Au mur du fond de la buanderie était accroché un portrait de Staline. Mais Papa l’a enlevé l’an dernier. « Il a fait des conneries », m’a-t-il dit pour expliquer de façon définitive et sans appel la raison pour laquelle nous devions désormais nous passer du regard d’un homme que nous avions toujours ardemment vénéré. Cependant, il n’a plus accroché d’autre portrait. A part ça, c’est une maison très simple, donnant de plain-pied sur le trottoir. Elle dispose de deux pièces, la salle à manger et une chambre. Une cuisine les sépare par laquelle on entre dans la maison en venant de la rue. Nous fûmes jusqu’à huit à vivre dans ces deux pièces (plus le sous-sol) : mes parents, mon frère Clément et sa femme Danièle puis leur fils Paul, mon frère René et Jean-Claude, un enfant de « Denfert-Rochereau », plus jeune que moi d’une année et placé chez nous quelques mois. J’ai longtemps compris « l’enfer Rochereau ». Il s’agit du centre de l’assistance publique situé sur l’avenue Denfert- Rochereau, dans le XIVe.

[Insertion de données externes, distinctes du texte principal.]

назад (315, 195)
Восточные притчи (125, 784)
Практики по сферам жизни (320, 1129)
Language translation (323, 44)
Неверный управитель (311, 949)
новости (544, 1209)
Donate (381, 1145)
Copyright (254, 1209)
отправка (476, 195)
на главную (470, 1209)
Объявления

Au plus fort de la guerre, nous cacherons aussi un clandestin, probablement un responsable du FLN ou du PC algérien. Il se fait appeler Lalame. Il est très discret et disparaît régulièrement pendant plusieurs semaines. Avant de partir, il me dit toujours : « Toi, t’y bouges pas, j’t’y ramène un bourricot ! » Bien sûr il n’a jamais ramené d’âne à la maison. Une fois, il n’est pas revenu. Personne n’eut plus de ses nouvelles. J’ai cru que mon père savait quelque chose et ne disait rien, mais il a conservé ses quelques affaires, puis il les a rangées, ou jetées.
Dans un coin de la cuisine, il y a un évier et une glace est accrochée au-dessus, pour la toilette. C’est là que mon père se rase au coupe-chou. Il n’y a pas de salle de bains. Les W-C à la turque sont au fond de la cour. Ils sont sales et pleins d’araignées.